***** Input records
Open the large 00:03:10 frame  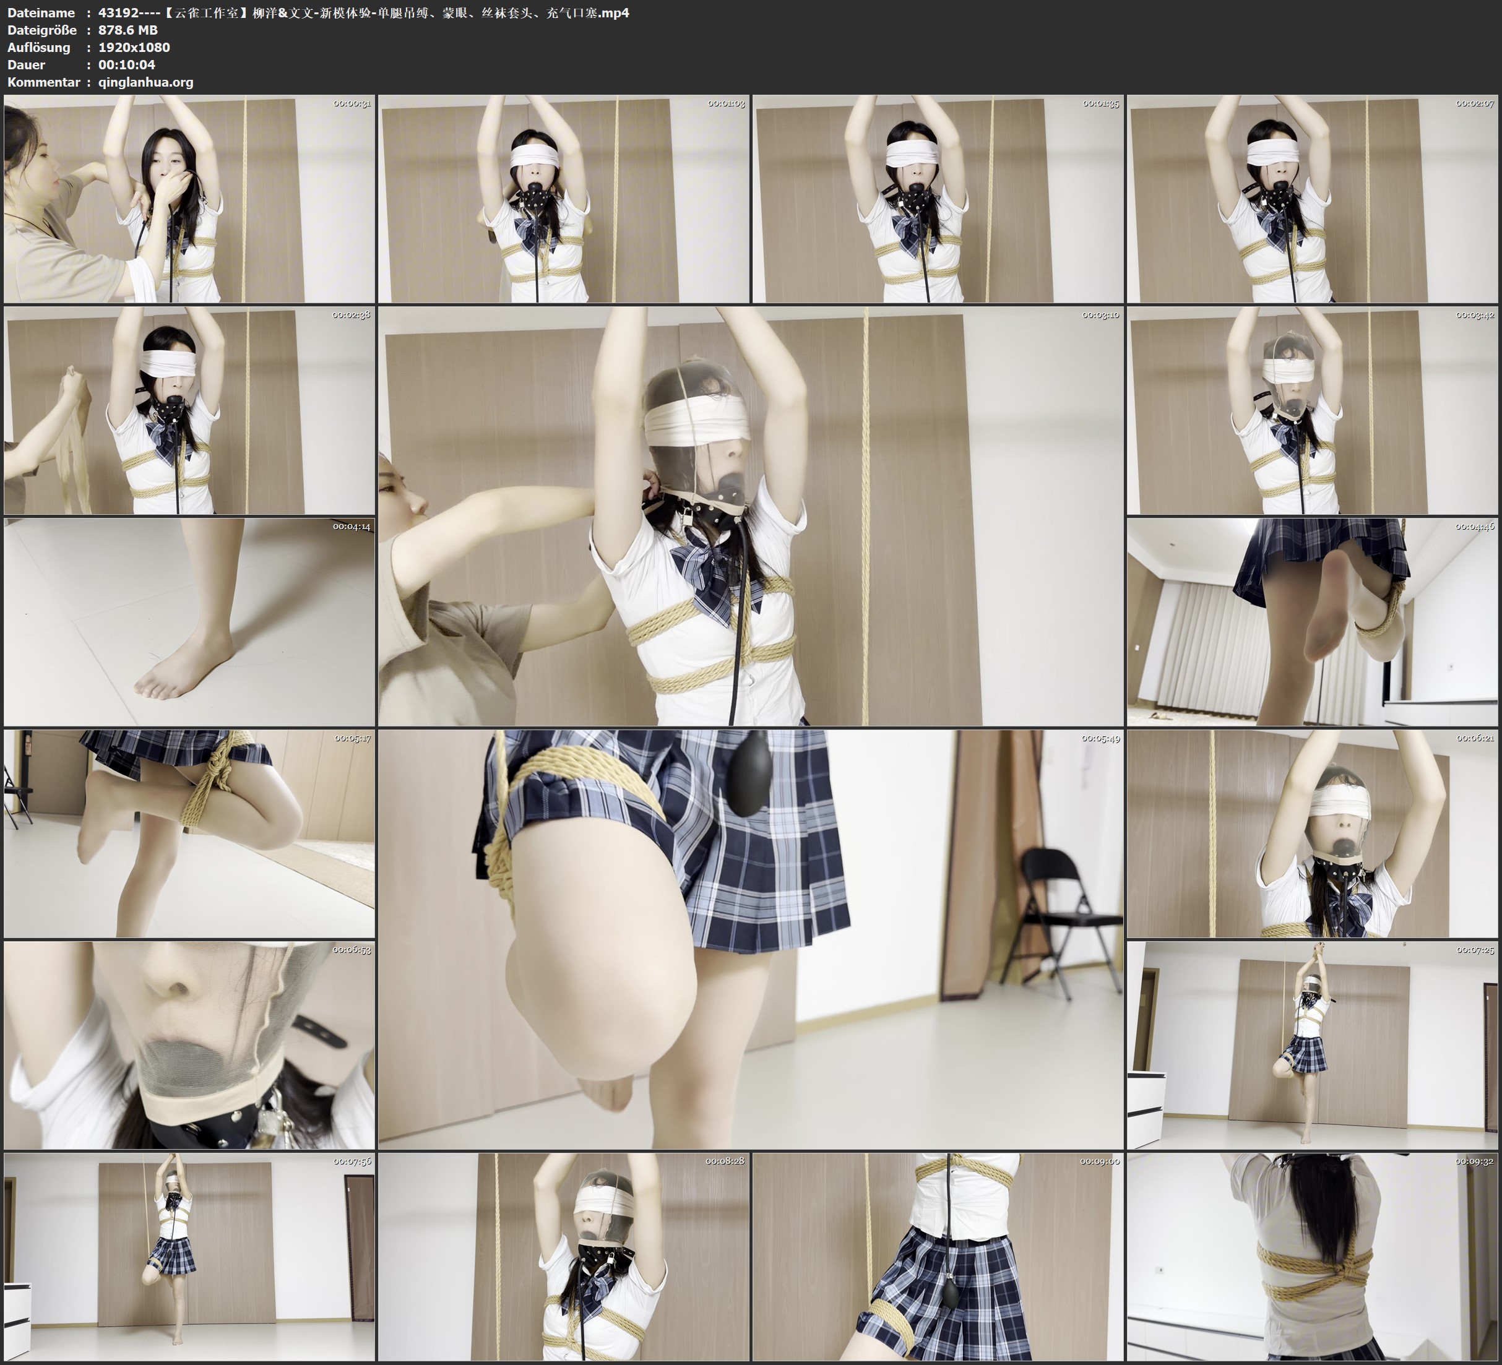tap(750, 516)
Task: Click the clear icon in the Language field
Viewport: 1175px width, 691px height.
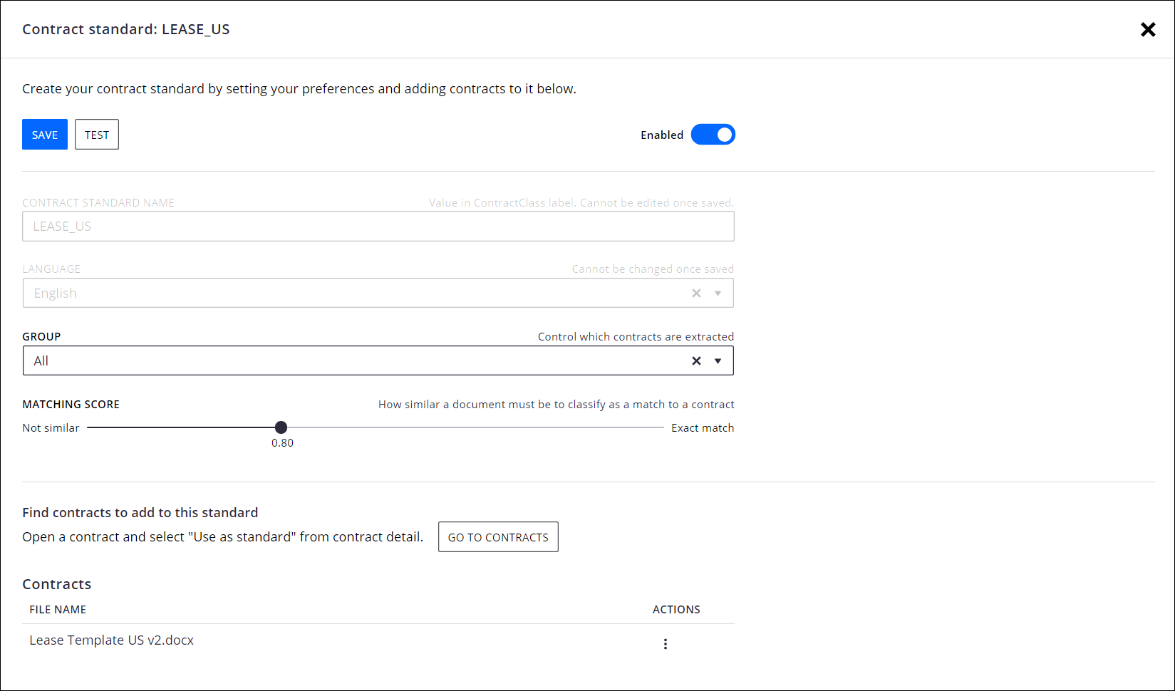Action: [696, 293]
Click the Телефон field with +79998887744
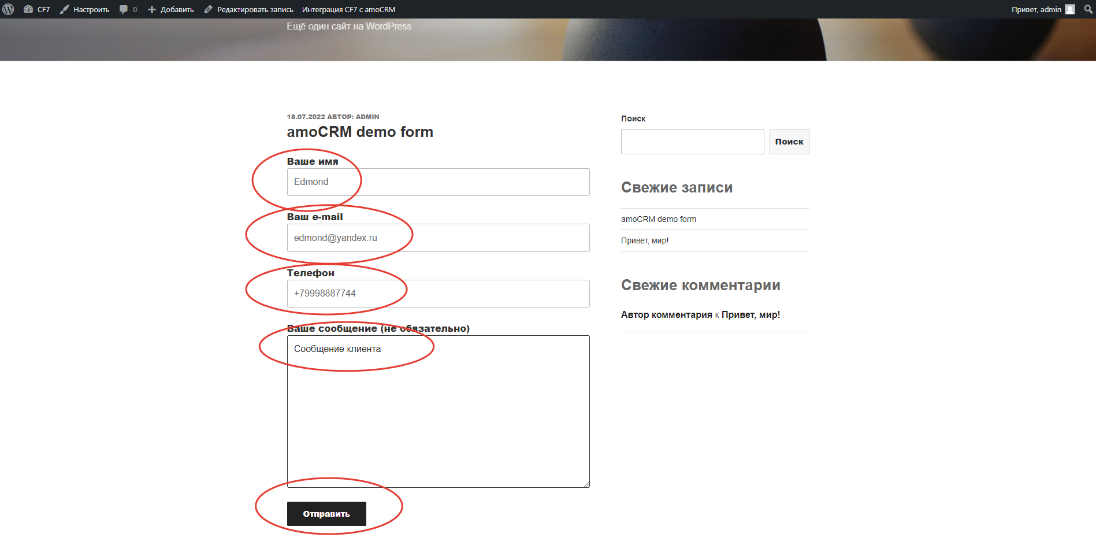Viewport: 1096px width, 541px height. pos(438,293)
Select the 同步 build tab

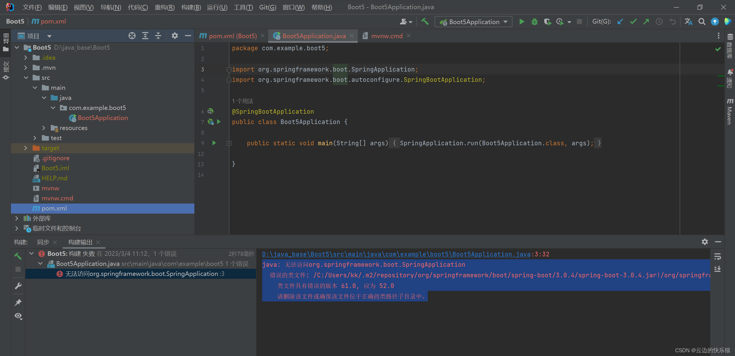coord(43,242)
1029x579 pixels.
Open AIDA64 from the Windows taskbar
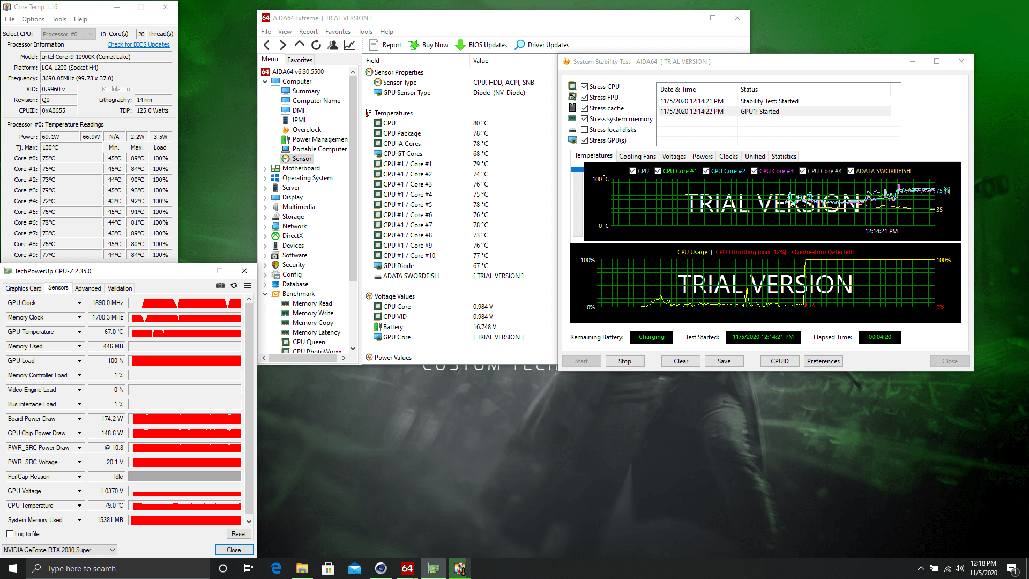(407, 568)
**********
▸ **Task objective**:
Would you write out exactly the lines of the data from the one holding "1029x579 pixels." to the final line, both included, with pictures left out?

▸ **Response**:
1029x579 pixels.
Open AIDA64 from the Windows taskbar
(407, 568)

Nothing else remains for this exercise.